After completion of µRaman analysis, all samples underwent fluorescent microscopy for particle size distribution assessment (necessary due to the limited clarity of µRaman visuals and the absence of particle finder software within the µRaman setup). Filters were dyed using 0.1 µg mL−1 Nile Red solution (powder dissolved in 99% pure ethanol (Sigma Aldrich), prefiltered through 1.2 µm GF/C filter), air dried overnight in a 30 °C oven (covered in sterilised foil to minimise sample contamination), and then placed in a dark, 4 °C fridge prior to analysis. Fluorescence microscopy was completed using an OMAX microscope and imaged using the AmScope MU500 camera and software, with 5% of the sample assessed and the images analysed using FIJI (ImageJ)74. Particles were classified as fragments or fibres, with fibres defined as particles with at least a 3:1 length-to-width ratio44.

Back-trajectory modelling

Back-trajectory modelling was carried out with the HYbrid Single-Particle Lagrangian Integrated Trajectory (HYSPLIT) model version 5.2 using Global Data Assimilation System GDAS 1-degree archived global meteorology data (https://www.ready.noaa.gov/gdas1.php). Models were run for 48 h in backward mode from a starting elevation of half the planetary boundary layer (~500 m above mean sea level) calculated dynamically by the model at any given starting time above the sampler. The mid-boundary-layer starting height was chosen as it best represents the source of air in the well-mixed planetary boundary layer above the sampler. As a sensitivity test we ran back-trajectory simulations from a starting elevation of one-quarter and three-quarters of the planetary boundary layer and the results were not significantly influenced (see Supplementary Fig. 9). The hourly endpoints from each trajectory were summed over a 1-degree grid, and the gridded frequencies were calculated as the number of endpoints in a given grid square divided by the total number of endpoints in all of the trajectories being considered (see Supplementary Note 4). A new trajectory simulation was run for every hour within the sampling period, resulting in 66 individual trajectories, which were then mapped using Esri (ArcMap 10.4). We judged that any air parcels within 1000 m of the surface as possible entrainment points, as this lower section of the atmosphere experiences sufficient vertical mixing to transport MPs from the surface throughout this section of the air column relatively quickly48.

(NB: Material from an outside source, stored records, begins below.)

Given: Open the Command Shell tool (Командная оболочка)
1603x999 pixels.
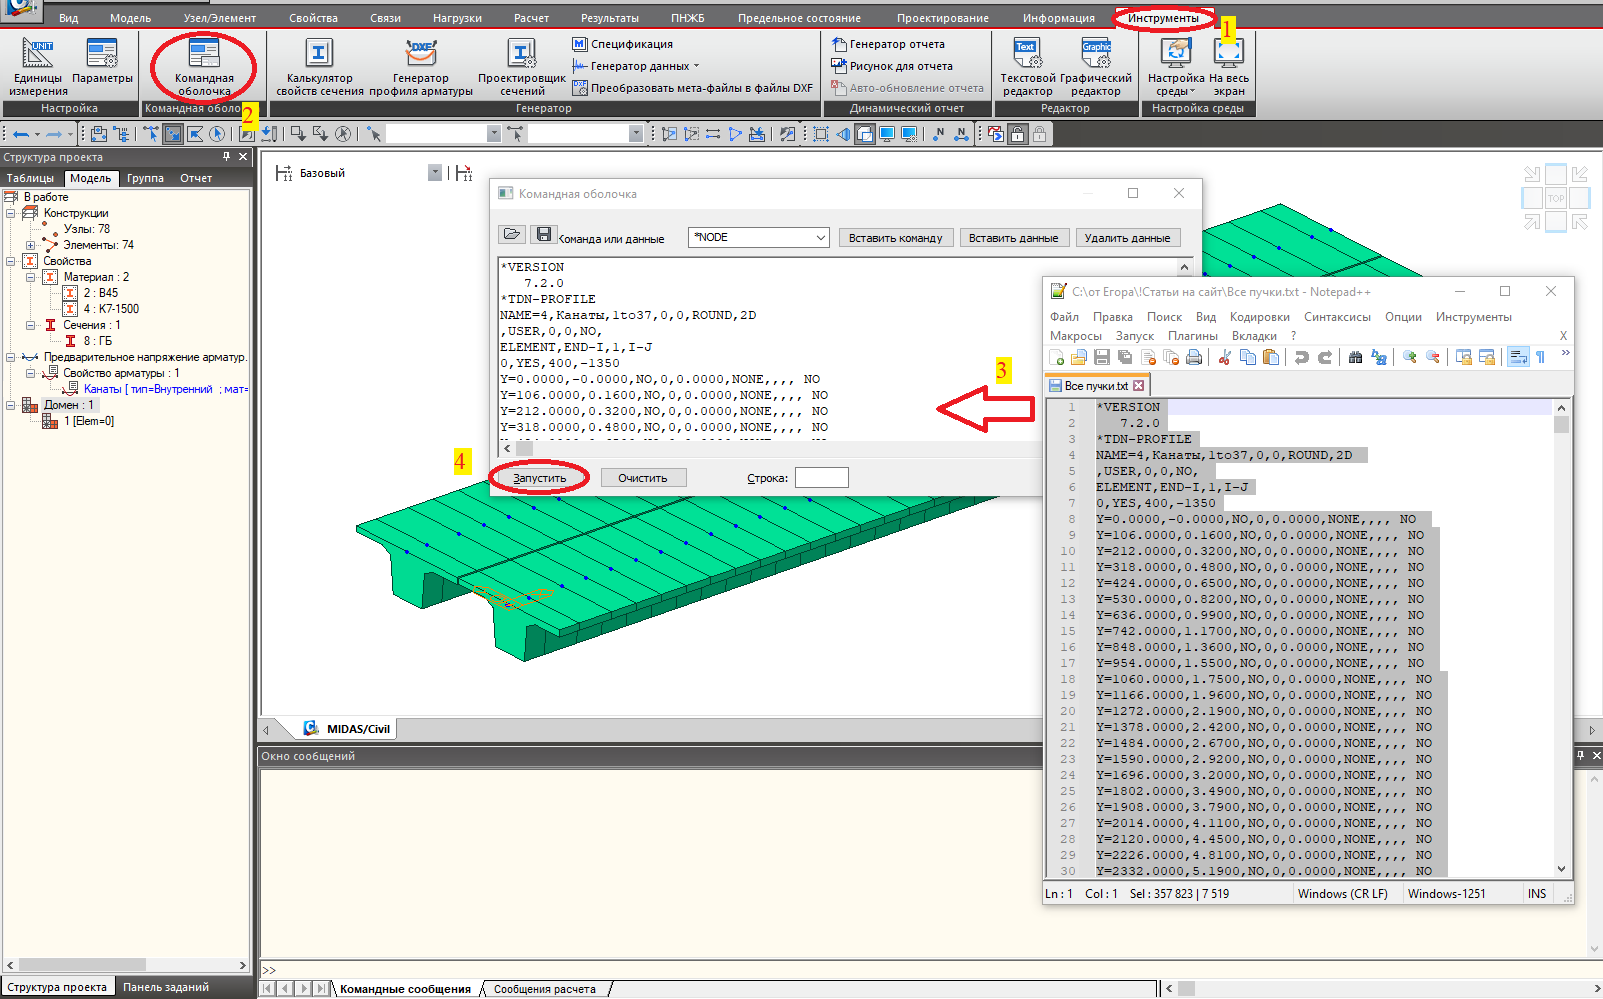Looking at the screenshot, I should [204, 65].
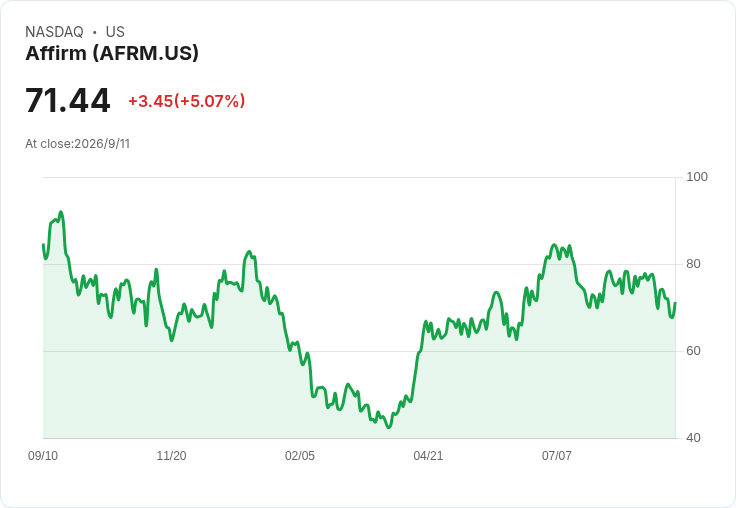Click the 80 price label on y-axis
Viewport: 736px width, 508px height.
pyautogui.click(x=693, y=264)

Blanks, positive controls, and contamination mitigation

The field blanks were managed and assessed as full process blanks, representing not only the potential field contamination but also any sample contamination due to laboratory sample preparation and analysis. Spiked samples were also prepared and processed as positive controls to quantify analysis efficiency and accuracy. Sample blank and spike corrections were applied to MP counts from both Raman spectroscopy and Nile Red fluorescence analyses. Sample analysis was carried out in a clean laboratory outfitted with HEPA filters and restricted access, with all persons in the laboratory required to wear 100% cotton clothing and laboratory coats. All processing steps were done under a laminar flow fume hood using glassware, while all liquids used, including chemicals and Nile red, were prefiltered using a filter of the same porosity used in sample filtration (1.2 µm GF/C filter).